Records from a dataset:
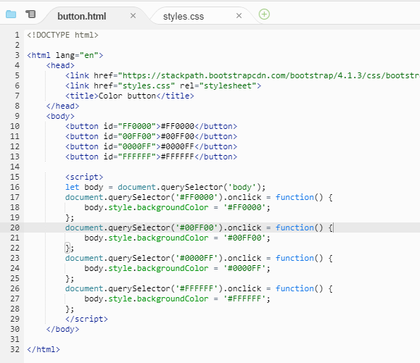Click the bootstrapcdn stylesheet URL text

271,75
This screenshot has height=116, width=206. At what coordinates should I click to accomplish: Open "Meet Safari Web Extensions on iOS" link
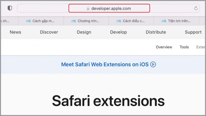[x=105, y=64]
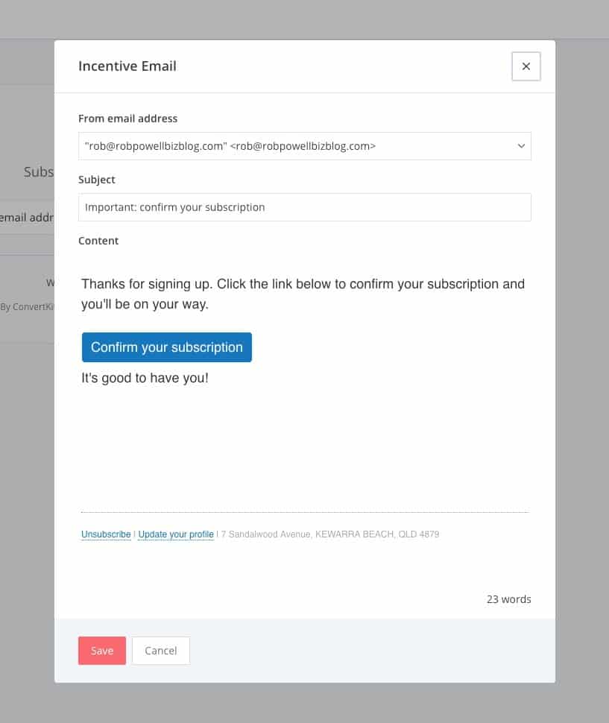The image size is (609, 723).
Task: Click into the Subject input field
Action: [304, 207]
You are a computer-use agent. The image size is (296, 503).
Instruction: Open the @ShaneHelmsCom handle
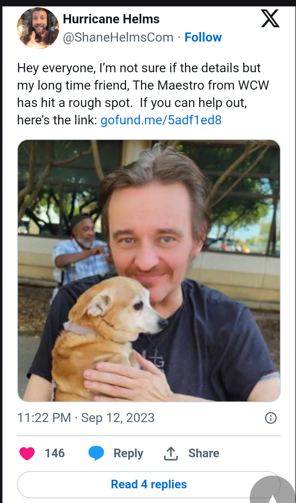tap(118, 37)
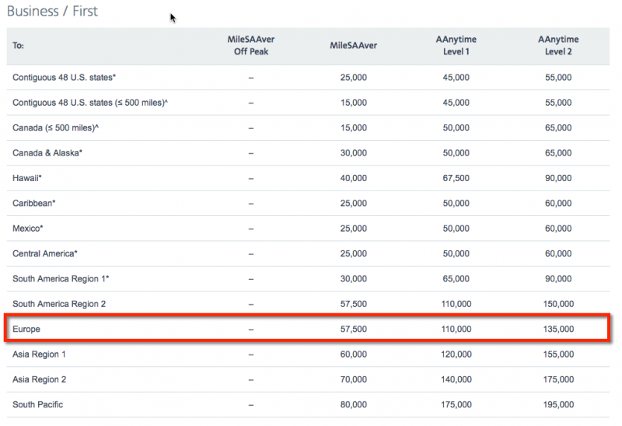Select Asia Region 1 row label
Image resolution: width=622 pixels, height=426 pixels.
tap(39, 354)
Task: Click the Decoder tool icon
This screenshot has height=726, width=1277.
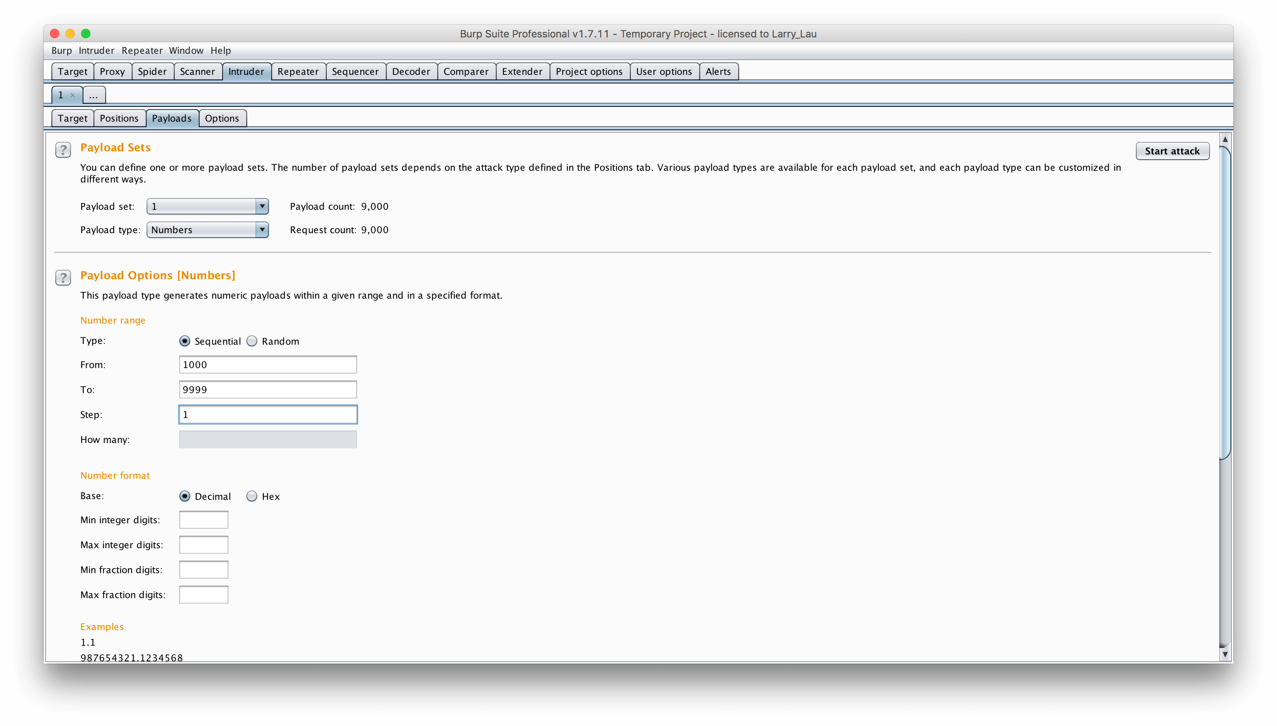Action: (411, 71)
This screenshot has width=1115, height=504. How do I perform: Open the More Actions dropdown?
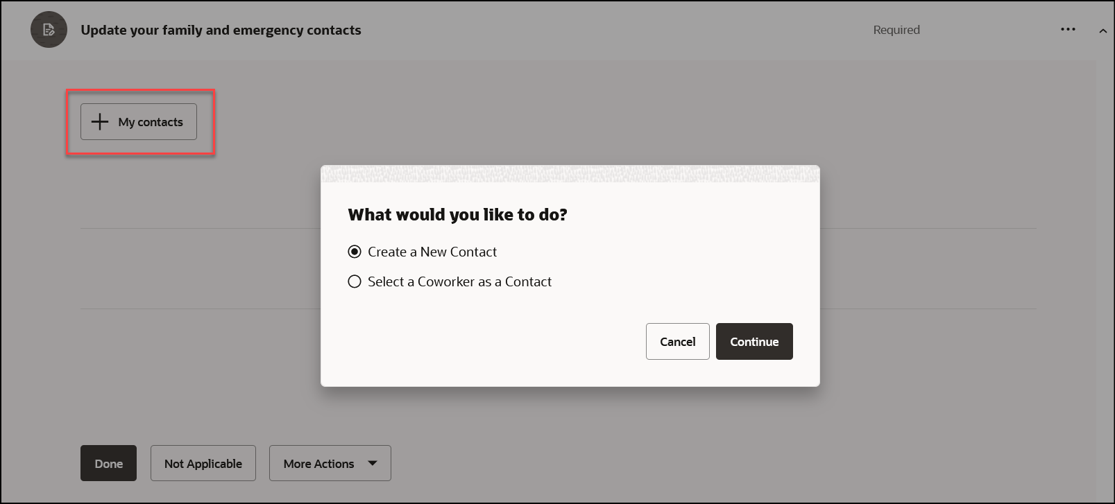(x=330, y=463)
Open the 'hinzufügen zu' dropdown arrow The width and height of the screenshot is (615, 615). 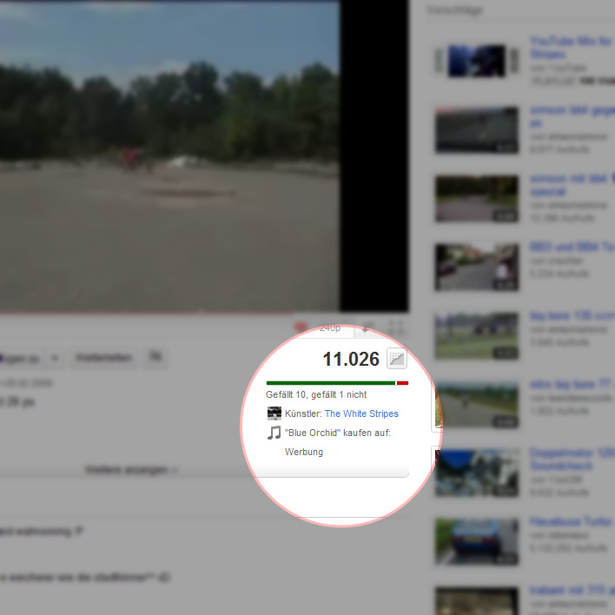point(55,357)
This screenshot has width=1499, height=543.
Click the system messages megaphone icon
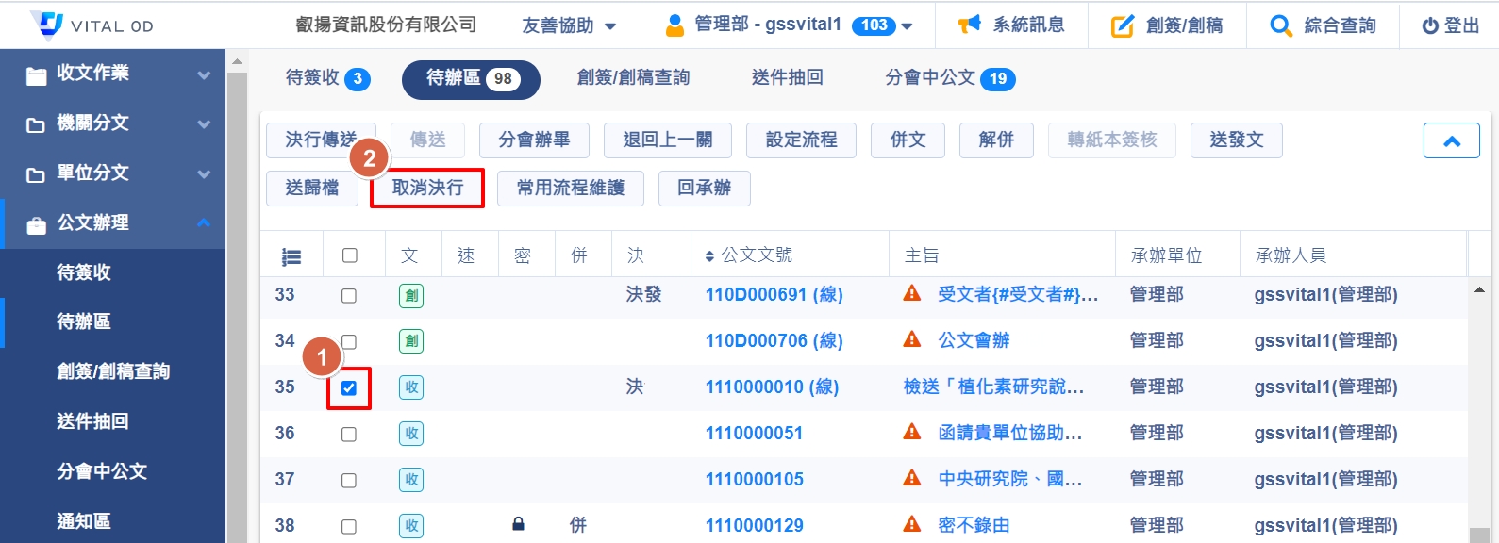coord(969,25)
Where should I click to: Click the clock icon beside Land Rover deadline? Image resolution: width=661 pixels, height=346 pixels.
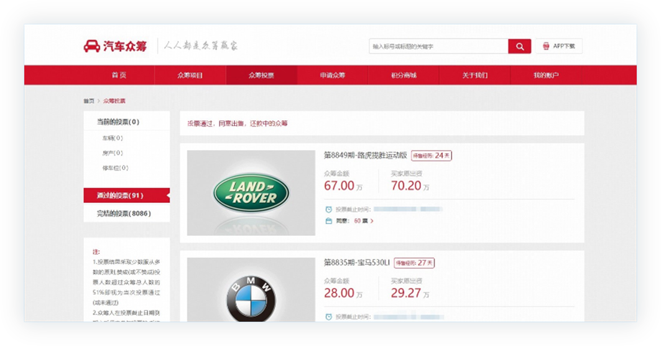[328, 210]
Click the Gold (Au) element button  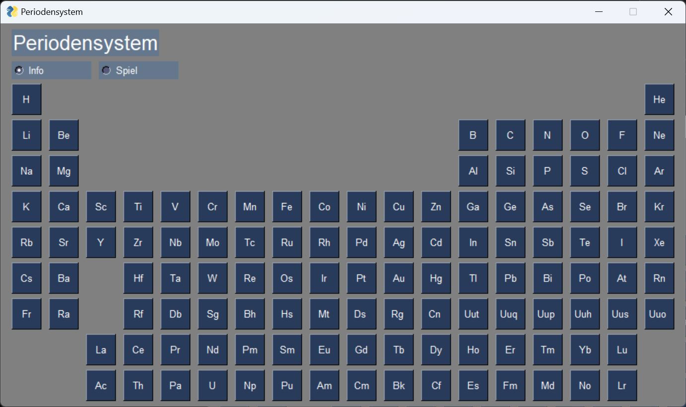(399, 278)
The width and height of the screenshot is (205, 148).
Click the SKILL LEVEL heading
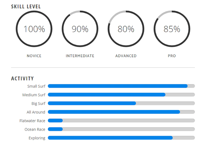pyautogui.click(x=26, y=6)
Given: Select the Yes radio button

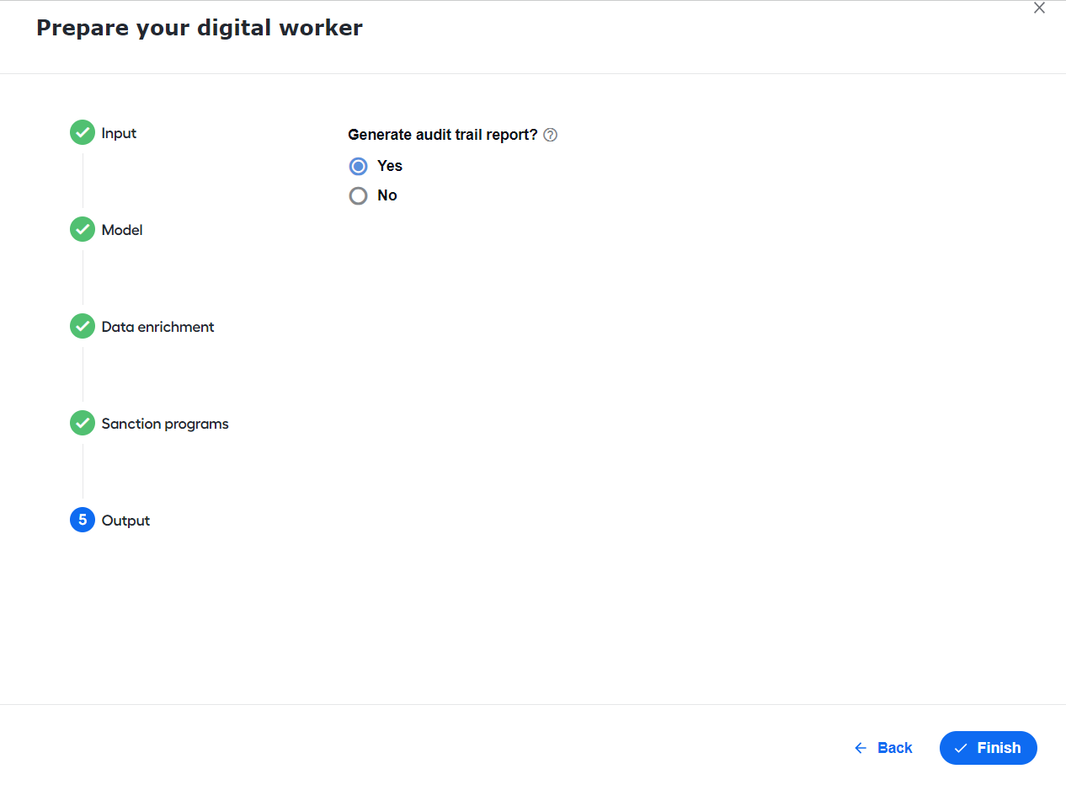Looking at the screenshot, I should pos(359,166).
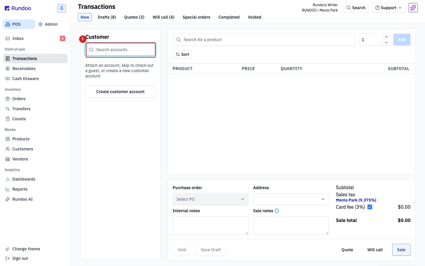
Task: Open the Select PO dropdown
Action: 210,199
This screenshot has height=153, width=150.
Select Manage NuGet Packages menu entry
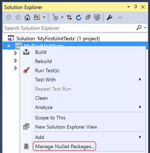tap(65, 146)
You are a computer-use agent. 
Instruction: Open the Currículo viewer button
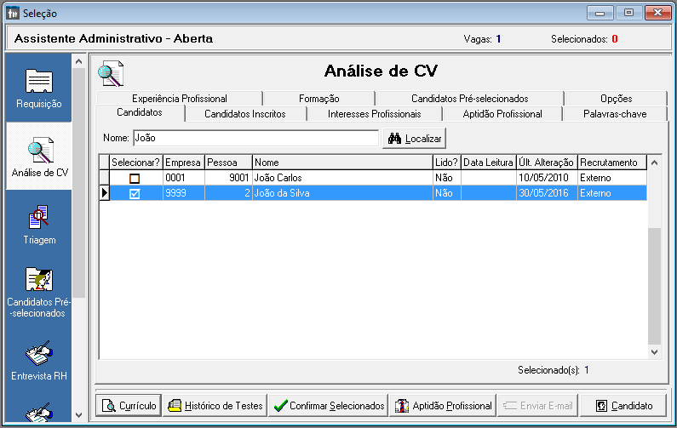(x=129, y=406)
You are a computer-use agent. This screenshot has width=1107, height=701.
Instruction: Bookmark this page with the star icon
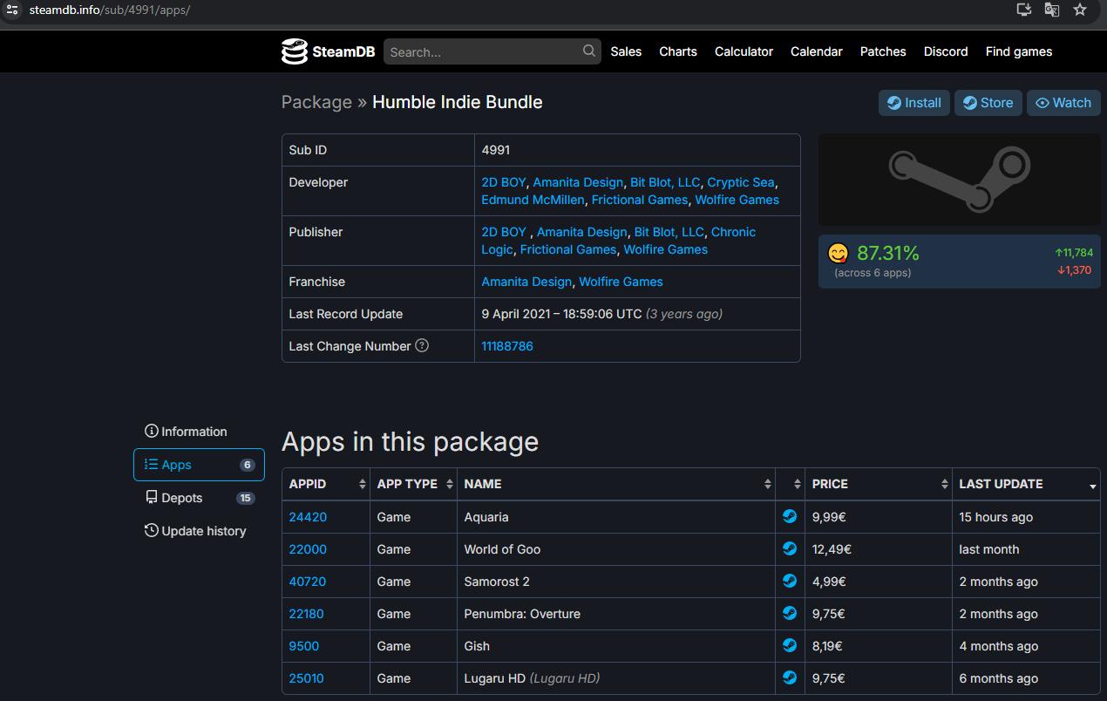[x=1080, y=10]
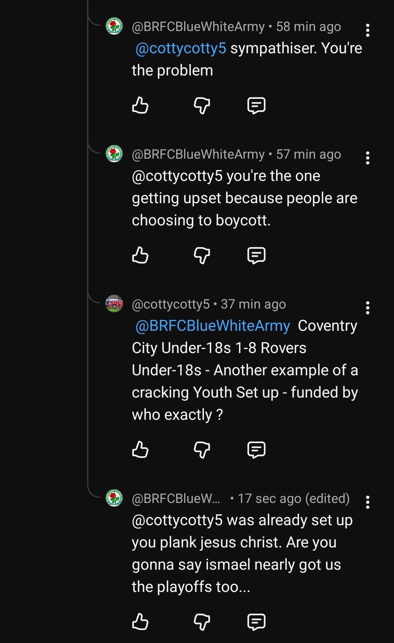Dislike the 58 min ago sympathiser comment
Image resolution: width=394 pixels, height=643 pixels.
point(202,105)
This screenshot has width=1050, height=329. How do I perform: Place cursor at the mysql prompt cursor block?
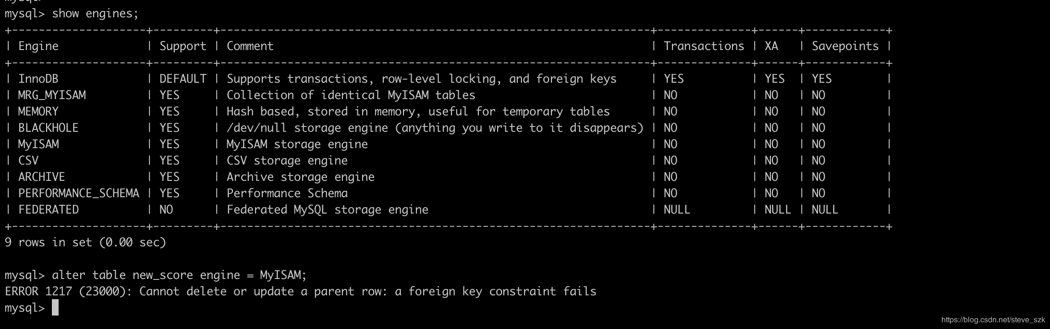click(55, 308)
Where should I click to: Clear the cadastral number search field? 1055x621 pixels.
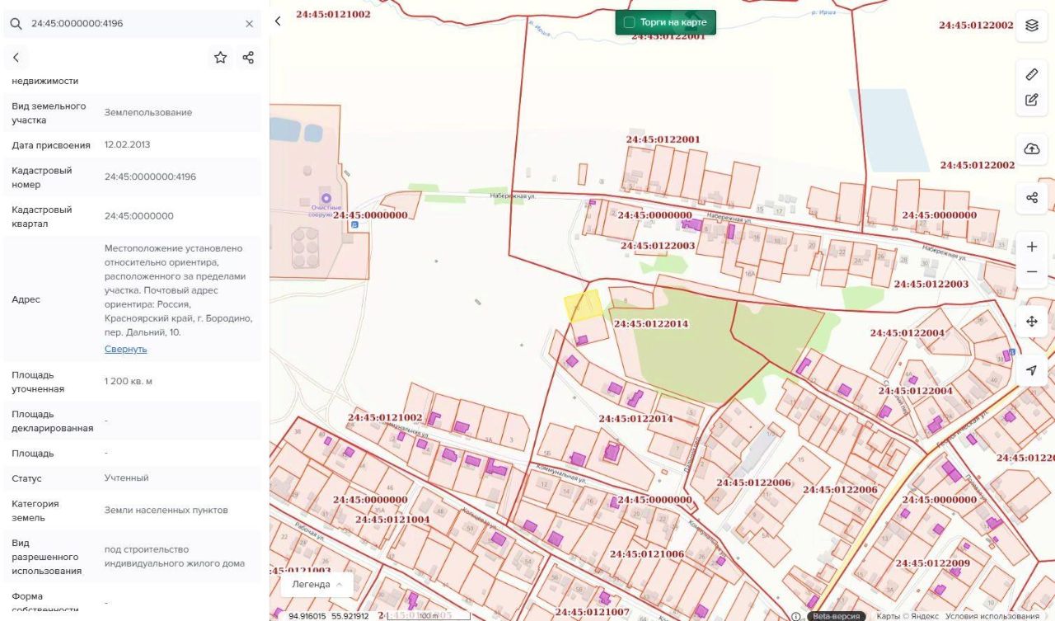pos(250,24)
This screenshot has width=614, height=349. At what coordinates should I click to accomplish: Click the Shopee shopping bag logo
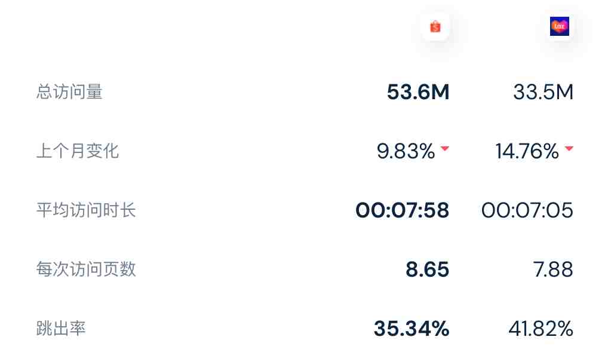tap(435, 27)
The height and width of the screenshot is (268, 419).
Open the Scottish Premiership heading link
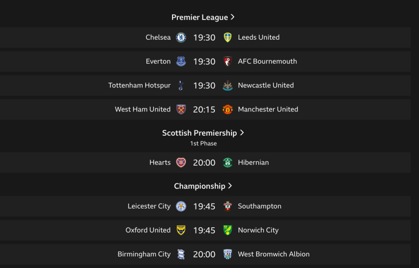tap(199, 133)
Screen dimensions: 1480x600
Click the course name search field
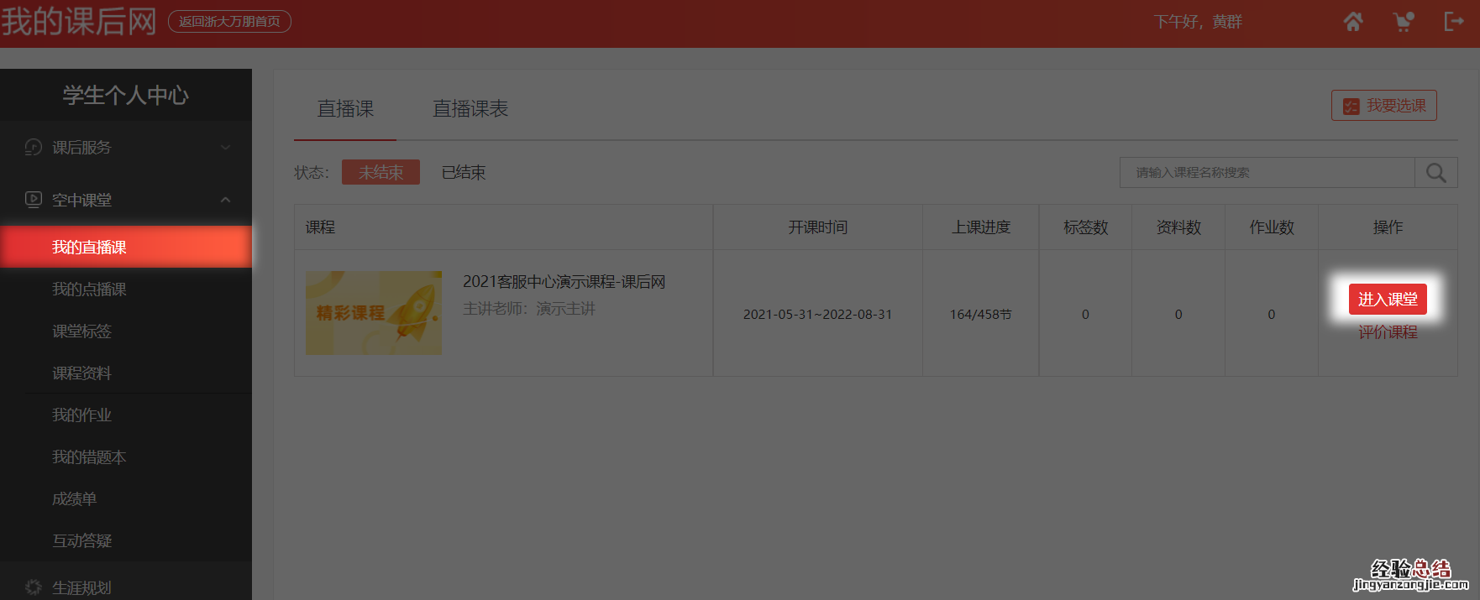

__Work instruction__
Going by the entries above, repeat exactly the lines that start at the line with "Click the SKILL LEVEL heading" and go on through the line with "You are a computer-use agent. This". Pictures are not part of the copy.

__Reply to the exercise__
Click the SKILL LEVEL heading
pyautogui.click(x=26, y=6)
Given: Select the Yes radio button

Looking at the screenshot, I should pos(359,166).
Task: Open the Select PO dropdown
Action: 210,199
This screenshot has height=153, width=150.
Select Manage NuGet Packages menu entry
tap(65, 146)
You are a computer-use agent. 
Instruction: Open the Currículo viewer button
(x=129, y=406)
You are a computer-use agent. This screenshot has width=1107, height=701.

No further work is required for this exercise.